Task instructions:
Which lines below hold the word "computer"? Copy all of them.

Saved entries
= = = = = = =

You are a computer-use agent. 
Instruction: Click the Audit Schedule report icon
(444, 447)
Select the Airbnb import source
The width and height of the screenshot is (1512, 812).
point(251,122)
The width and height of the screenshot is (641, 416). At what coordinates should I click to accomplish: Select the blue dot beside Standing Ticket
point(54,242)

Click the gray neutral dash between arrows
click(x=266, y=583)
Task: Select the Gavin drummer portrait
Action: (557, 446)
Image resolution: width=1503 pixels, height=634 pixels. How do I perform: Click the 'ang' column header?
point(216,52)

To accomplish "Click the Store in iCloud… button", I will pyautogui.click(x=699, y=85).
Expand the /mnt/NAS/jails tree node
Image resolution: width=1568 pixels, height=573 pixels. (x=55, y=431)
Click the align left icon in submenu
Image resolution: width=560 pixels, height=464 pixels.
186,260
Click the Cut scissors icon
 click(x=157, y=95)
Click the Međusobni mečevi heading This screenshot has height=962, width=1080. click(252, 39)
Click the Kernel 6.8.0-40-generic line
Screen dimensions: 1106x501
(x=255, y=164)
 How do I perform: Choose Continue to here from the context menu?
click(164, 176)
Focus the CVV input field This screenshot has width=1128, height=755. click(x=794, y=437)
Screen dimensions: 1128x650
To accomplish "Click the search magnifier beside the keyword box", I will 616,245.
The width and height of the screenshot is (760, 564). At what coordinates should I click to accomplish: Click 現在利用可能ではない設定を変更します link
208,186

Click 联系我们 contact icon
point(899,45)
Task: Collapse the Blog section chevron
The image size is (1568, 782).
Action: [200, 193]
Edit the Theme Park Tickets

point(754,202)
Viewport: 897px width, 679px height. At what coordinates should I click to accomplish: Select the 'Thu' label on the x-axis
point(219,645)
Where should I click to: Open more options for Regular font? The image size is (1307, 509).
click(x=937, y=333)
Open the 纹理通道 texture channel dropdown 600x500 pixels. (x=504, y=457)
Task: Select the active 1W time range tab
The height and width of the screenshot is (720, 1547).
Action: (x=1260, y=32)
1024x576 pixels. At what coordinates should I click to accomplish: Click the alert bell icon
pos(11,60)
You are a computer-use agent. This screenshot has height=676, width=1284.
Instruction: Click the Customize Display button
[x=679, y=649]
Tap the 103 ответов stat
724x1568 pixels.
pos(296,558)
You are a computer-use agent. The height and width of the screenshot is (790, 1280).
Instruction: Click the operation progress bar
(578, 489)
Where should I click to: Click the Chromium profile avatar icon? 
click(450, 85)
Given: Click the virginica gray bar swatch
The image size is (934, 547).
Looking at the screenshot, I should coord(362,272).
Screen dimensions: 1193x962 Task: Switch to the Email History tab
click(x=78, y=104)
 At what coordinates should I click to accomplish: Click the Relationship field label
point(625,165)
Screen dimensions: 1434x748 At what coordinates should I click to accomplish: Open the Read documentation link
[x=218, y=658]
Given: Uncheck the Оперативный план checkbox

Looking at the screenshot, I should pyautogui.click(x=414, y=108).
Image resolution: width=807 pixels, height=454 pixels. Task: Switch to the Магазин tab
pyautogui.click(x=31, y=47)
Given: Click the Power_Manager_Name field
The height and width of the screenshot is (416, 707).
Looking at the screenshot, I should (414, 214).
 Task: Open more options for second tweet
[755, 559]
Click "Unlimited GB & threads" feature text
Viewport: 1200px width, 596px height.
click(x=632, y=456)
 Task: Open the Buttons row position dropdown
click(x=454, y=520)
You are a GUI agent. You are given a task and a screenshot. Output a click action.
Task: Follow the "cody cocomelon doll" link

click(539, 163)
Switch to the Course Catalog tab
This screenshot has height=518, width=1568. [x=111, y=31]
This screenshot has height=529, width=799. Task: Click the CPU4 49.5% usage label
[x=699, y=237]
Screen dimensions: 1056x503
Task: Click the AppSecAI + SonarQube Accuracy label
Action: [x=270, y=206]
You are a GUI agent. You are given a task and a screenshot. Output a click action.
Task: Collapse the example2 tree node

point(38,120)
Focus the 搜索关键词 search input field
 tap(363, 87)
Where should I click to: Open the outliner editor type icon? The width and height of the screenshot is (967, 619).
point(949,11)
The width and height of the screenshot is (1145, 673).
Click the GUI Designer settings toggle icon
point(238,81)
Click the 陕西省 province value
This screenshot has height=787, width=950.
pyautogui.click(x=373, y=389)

= = = = = = =

Your response:
You are a computer-use agent. 
You are a computer-use agent. This screenshot has height=676, width=1284.
You are a computer-use agent. The height and width of the screenshot is (790, 1280).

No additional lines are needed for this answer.